In 1943, Mom received her bachelor’s degree from the Polytechnic Institute of Puerto Rico. Now know as the Inter Americana University, the Christian founded institution was dedicated to being a cultural bridge between North and Latin America. From the school's web page, this school is “devoted to preparing students in all branches of humanistic endeavor; social and scientific.”
Mom was offered a scholarship to continue her education to be a physical therapist; however the same opportunity was not offered her brother. Her family would not let her accept. Instead, mom got a job in a bank. She had a desk and was paid less than what a carton of cigarettes costs today for her weekly salary.
World War II broke out and on Sept. 6, 1944, Mom flew to Jacksonville, Florida to enlist in the United States Navy. She became an occupational therapist at Bethesda, MD. That is where she met my dad, the late George Daniel Lent.
He was a serviceman who landed in the hospital with a broken arm. His doctor thought they were a cute couple; he kept my dad in the hospital a little longer. He wanted to be a lawyer. Upon discharge, George brought Ethel to California to meet his family.
They married Oct. 6, 1948. Nine months and two weeks later my beautiful sister, Gina, was born. Next: Candace, who was stillborn. Then me. Last, my genius baby sister, Marina. Dad never finished college.
Early in their marriage, Mom worked in a lab.
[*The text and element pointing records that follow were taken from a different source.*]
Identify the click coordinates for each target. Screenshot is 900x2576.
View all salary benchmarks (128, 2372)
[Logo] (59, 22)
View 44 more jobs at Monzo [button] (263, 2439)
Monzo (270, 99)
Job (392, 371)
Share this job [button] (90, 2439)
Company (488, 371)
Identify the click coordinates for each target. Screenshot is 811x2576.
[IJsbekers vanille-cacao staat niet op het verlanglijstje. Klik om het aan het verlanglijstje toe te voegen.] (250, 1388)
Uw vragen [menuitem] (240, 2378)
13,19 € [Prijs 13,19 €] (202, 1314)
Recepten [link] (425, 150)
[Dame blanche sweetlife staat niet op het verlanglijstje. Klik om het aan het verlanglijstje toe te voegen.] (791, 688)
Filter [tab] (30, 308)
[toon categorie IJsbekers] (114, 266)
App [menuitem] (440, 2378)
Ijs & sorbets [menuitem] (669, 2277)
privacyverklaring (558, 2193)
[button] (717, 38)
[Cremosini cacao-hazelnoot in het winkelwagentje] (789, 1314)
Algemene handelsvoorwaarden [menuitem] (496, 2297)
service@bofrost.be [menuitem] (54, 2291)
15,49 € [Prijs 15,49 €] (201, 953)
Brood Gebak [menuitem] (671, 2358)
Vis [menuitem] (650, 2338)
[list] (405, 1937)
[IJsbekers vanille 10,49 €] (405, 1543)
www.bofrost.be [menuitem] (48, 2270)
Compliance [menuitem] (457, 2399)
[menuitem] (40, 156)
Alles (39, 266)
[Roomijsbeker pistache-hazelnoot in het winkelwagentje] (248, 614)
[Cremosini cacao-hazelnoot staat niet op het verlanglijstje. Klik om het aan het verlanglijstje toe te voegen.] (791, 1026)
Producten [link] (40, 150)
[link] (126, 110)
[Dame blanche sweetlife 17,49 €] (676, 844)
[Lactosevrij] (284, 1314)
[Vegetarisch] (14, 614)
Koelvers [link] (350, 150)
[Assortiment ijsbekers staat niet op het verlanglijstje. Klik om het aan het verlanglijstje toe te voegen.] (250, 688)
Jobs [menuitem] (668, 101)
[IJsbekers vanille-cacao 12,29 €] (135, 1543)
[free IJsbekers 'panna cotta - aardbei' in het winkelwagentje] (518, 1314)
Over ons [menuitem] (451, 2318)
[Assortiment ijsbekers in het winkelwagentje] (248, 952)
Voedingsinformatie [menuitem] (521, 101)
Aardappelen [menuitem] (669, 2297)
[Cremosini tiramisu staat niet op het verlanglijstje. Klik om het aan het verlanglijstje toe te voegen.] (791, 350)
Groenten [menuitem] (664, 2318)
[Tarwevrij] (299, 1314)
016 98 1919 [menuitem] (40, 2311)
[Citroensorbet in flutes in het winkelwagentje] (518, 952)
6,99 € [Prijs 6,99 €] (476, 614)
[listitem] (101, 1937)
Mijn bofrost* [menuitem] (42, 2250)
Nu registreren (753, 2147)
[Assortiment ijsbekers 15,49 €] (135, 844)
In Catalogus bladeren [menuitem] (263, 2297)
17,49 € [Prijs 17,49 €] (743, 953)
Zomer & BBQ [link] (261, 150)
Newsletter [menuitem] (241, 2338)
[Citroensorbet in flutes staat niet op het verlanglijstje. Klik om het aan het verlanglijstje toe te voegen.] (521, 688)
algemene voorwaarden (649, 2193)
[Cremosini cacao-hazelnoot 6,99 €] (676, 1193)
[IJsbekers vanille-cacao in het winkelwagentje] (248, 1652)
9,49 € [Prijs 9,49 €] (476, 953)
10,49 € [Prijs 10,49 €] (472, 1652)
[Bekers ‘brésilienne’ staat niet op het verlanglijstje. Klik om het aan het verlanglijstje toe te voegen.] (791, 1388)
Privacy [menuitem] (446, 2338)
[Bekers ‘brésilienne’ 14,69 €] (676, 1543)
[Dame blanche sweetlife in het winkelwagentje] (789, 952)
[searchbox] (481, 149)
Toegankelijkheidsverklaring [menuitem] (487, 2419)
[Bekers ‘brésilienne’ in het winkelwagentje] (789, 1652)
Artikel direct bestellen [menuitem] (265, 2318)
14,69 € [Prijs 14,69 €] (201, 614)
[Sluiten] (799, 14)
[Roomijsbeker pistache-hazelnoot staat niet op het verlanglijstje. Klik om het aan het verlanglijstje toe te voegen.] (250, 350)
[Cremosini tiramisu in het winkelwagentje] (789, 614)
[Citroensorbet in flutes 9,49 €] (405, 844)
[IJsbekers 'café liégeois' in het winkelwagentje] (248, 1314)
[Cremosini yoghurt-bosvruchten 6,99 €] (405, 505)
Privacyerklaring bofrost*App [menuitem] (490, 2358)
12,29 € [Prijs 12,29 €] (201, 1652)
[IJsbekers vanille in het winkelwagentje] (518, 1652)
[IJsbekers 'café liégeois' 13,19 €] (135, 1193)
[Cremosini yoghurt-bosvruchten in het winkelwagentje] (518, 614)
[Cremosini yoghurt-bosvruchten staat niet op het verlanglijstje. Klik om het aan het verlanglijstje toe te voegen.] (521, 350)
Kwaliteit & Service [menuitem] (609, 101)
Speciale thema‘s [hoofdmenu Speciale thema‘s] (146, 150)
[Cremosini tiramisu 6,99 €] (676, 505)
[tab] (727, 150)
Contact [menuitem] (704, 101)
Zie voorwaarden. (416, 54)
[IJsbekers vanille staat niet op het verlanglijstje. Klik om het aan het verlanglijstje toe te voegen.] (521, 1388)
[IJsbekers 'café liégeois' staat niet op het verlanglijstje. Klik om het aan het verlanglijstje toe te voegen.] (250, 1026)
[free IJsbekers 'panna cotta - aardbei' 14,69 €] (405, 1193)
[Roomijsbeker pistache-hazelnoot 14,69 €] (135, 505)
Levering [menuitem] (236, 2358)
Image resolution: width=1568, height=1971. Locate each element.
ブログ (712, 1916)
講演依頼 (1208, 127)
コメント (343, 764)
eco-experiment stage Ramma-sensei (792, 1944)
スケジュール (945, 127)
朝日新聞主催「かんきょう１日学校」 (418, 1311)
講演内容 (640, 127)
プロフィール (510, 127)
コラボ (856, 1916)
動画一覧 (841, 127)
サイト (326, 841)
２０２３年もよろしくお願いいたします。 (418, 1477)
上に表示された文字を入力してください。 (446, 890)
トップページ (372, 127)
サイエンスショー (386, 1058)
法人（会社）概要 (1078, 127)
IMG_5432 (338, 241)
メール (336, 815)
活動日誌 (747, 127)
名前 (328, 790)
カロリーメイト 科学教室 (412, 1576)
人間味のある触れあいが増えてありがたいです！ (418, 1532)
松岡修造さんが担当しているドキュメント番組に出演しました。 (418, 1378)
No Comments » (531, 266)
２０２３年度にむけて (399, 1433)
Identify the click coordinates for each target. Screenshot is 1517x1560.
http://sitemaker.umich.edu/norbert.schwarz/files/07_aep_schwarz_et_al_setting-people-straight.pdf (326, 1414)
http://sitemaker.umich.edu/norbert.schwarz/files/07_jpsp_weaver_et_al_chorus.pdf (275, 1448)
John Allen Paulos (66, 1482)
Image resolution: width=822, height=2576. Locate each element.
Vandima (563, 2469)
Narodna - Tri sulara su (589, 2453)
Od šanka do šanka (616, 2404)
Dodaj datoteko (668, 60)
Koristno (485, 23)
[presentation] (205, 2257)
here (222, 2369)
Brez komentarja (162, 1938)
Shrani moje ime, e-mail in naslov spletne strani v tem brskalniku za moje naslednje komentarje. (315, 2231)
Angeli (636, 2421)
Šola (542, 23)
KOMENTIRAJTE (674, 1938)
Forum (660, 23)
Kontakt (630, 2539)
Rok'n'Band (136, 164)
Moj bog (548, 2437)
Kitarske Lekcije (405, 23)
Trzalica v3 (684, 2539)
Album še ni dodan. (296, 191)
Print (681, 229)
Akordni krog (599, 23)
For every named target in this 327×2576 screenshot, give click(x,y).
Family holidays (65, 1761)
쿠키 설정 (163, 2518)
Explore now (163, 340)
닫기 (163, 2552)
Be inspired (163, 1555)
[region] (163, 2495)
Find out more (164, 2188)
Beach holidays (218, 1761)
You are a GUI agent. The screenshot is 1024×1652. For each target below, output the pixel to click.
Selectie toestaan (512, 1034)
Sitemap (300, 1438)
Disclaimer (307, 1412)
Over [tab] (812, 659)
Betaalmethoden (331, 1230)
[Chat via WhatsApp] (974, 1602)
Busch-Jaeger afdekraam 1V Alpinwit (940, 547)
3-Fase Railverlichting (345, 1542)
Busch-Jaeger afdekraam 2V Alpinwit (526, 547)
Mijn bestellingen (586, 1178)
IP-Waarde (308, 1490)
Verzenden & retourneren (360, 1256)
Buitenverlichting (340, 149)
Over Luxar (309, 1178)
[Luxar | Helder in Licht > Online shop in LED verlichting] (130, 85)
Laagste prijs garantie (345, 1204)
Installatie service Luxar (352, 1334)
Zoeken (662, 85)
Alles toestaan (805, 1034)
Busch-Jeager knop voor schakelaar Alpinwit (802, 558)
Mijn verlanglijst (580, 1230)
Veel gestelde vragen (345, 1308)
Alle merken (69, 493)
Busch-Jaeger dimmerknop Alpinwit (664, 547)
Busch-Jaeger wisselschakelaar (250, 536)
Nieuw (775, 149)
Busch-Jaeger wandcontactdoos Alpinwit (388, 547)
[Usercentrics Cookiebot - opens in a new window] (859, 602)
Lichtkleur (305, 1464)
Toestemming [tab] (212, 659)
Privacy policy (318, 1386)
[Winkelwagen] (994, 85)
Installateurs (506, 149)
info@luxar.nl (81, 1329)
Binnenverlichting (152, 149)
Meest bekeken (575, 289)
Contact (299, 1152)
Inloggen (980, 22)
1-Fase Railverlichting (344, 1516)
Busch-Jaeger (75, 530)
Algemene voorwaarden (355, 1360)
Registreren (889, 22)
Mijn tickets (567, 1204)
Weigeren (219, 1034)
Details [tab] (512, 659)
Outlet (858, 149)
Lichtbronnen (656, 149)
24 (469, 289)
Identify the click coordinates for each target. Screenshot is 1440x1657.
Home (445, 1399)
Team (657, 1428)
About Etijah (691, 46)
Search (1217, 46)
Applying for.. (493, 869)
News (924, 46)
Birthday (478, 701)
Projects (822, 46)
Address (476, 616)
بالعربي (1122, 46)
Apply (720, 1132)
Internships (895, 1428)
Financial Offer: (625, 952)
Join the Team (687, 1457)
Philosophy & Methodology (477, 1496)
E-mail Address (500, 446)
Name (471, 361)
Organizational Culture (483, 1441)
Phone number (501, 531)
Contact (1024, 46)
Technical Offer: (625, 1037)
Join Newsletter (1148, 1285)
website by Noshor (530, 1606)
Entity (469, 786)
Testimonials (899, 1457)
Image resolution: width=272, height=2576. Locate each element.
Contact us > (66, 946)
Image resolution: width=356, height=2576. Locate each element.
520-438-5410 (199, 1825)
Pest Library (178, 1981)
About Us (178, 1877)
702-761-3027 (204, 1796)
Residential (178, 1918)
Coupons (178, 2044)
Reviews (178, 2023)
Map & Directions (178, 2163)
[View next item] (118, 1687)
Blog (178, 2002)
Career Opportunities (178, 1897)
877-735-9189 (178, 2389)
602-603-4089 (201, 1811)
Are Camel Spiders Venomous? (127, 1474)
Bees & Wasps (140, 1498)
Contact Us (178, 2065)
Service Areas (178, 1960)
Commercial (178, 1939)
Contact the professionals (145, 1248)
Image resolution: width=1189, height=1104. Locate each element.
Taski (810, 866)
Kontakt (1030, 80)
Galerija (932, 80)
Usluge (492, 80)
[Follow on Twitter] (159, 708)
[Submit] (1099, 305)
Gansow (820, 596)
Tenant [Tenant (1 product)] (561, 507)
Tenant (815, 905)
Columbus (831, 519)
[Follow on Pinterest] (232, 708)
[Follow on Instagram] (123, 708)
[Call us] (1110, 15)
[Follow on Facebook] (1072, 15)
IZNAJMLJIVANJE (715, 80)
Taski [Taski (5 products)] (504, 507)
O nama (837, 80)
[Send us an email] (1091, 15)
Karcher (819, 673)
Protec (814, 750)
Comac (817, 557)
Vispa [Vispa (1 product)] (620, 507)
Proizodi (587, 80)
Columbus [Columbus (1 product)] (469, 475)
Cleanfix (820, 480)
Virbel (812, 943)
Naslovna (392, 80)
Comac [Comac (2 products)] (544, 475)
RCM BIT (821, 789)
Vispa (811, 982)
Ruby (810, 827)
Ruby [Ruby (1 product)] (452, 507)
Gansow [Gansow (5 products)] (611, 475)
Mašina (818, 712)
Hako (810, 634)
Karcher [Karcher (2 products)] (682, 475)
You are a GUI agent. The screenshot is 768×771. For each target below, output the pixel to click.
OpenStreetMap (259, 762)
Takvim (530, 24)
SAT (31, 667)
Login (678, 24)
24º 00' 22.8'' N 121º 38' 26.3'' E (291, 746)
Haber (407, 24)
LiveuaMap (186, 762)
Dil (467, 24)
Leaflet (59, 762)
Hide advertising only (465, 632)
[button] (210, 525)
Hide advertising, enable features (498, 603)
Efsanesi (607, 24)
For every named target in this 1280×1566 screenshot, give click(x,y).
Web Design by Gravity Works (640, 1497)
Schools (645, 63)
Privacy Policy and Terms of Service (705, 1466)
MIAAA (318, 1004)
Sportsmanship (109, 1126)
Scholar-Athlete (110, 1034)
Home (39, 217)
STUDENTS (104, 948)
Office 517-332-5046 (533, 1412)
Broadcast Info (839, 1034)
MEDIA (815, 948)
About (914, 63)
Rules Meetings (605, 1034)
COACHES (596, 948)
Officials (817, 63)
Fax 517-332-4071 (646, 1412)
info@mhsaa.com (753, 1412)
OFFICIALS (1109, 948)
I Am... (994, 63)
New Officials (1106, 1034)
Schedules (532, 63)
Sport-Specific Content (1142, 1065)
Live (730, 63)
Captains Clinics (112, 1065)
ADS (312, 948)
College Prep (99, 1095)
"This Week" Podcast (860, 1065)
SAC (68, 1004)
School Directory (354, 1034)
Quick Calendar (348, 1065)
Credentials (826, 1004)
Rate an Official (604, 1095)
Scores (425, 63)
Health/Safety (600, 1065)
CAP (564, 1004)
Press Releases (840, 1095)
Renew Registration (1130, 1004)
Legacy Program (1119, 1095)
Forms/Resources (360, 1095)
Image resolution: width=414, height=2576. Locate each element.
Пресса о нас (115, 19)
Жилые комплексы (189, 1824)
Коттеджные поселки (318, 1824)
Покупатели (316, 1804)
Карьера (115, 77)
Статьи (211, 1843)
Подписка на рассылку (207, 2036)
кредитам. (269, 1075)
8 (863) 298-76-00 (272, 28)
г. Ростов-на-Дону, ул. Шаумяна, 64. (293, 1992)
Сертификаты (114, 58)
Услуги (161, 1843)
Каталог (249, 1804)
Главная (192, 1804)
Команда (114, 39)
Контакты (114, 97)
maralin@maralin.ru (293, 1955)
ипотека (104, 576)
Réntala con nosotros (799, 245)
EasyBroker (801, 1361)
But they preferred she be home raising the girls, giving us guidance, filling spare moments with volunteer work. She didn’t drive and we were generally not allowed babysitters, so we frequently were brought along to PTA meetings and food banks.
Gina and I worked shifts at Whittier Hospital as candy stripers under mom’s direction.
As we girls came closer to college age, mom headed back to college for fresh credentials. She said too much had changed in chemistry. She earned her Master's in Spanish and her teaching credential from CSULB.
In this order: she bought a car, learned to drive, and returned to the workforce as a high school teacher, a job which she retired from with a pension that cost of living adjustments drove up to just over $500 month when she passed away 31 years later.
My father died in 1993. Mother never dated or remarried. Instead, she focused all her love on her children, grandchildren and great grandchildren. Her garden, until health separated her from it.
My mother’s health was never what we refer to as “good.” It is a miracle of God’s love that we got to enjoy her company for as long as we did. At 4:15 in the afternoon, when her soul took flight, it was with Gina, Kenny and I at her side, praying for her safe passage to heaven.
As much as the family regularly argued politics, mom was pretty mum about religion until her waning months, when she opened up about matters of faith. If she had not told me that she considered herself a Christian, the past year would have been far more difficult.
The faith that she is now, at long last, getting to know her own mother and the sister none of us ever met is a comfort. That her earthly body is no longer bound to a wheel chair and tied to routines of pills and shots — for her, I am happy.